Here is a scenario that has chances of materializing: while Israel is busy with its elections, and the US is primarily dealing with the risk of the fiscal cliff at the start of 2013, Iran is currently accelerating its nuclear program. The centrifuges are working at top speeds to enrich uranium. This might not necessarily remain the case - no one in the West would be surprised if next spring, just as the US tries consolidating a coalition to intensify the economic sanctions imposed on Iran (again), Iran would unilaterally announce that it is halting the enrichment process. If this happens, it would not constitute a surrender on Iran’s part, but rather progression according to a pre-prepared plan.

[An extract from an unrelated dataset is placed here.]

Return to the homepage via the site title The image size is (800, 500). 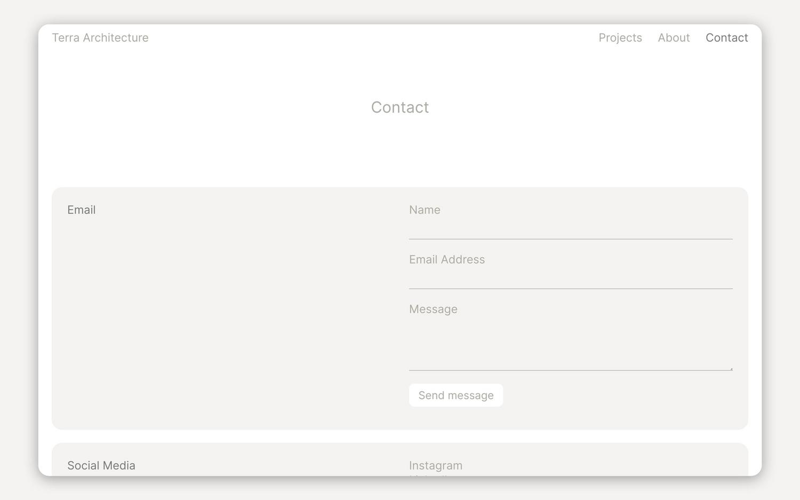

By the spring of 2013, Iran will already possess more than 200 kilograms of enriched uranium, which could be suitable for use in a nuclear bomb (a base of 20% enrichment), a fine quantity. Iran will be able to complete the rest of the planned enrichment process at its own rate, in secret, far from the eyes of the UN inspectors. At the same time, it will be able to conclude the development of the detonator for the nuclear bomb, as well as the adaptation of the future bomb to a launch measure. This includes the conclusion of the Iranian program for developing cruise missiles, based on former Soviet missile technology acquired in the past decade in Ukraine. From this point onwards, Iran will also be able to choose the time at which it will announce the nuclear weapon in its possession.
In recent years, when Israel has spoken of how Iran must be stopped from becoming a ‘threshold state’, this situation is exactly what was being referred to. However, talks did not help, and Iran is on its way there. It's reasonable to assume that Meir Dagan, who is recovering from surgery he underwent in Belarus, had good reasons for his staunch objections against the possibility that Israel will attack the Iranian nuclear facilities on its own. As head of the Mossad, he had access to information that only he and the prime minister knew. What was this information? Either way, Dagan was not alone in opposing an attack.
Former IDF Chief of Staff Gabi Ashkenazi and head of Shabak Yuval Diskin also sided with him. One of Ashkenazi’s closest aids, who also opposed an Israeli assault in Iran without US coordination was the late Amnon Lipkin-Shahak, former IDF chief of staff, who was laid to rest on Thursday.
Mishaps of Pillar of Defense
Another issue that is deeply troubling the IDF are the faults that were revealed in the examinations into operation Pillar of Defense. Nearly a month after the end of the operation, the examinations at the brigade and battalion levels have been completed, and a general staff examination is about to be conducted in several days. As with any operation or exercise, an in-depth investigation reveals countless mishaps. In the case of Pillar of Defense, one of the grave mishaps stood out in a noticeable manner during the days of the operation – the gathering of thousands of reserve soldiers in areas that were exposed to the fire launched from the Gaza Strip.
This was not the only failure, and there were, of course, positive lessons (such as the supplies that the reservists received). However, it is doubtful if the general staff examination will point explicitly to the main problem of Pillar of Defense: one month later, it seems that the operation contributed towards weakening the Israeli deterrence against Hamas and the Palestinians more than towards strengthening it.
There has been total silence in the Gaza Strip since the end of the operation, yet there remains turmoil in the Judea and Samaria area, even if the number of violent events this week was relatively low.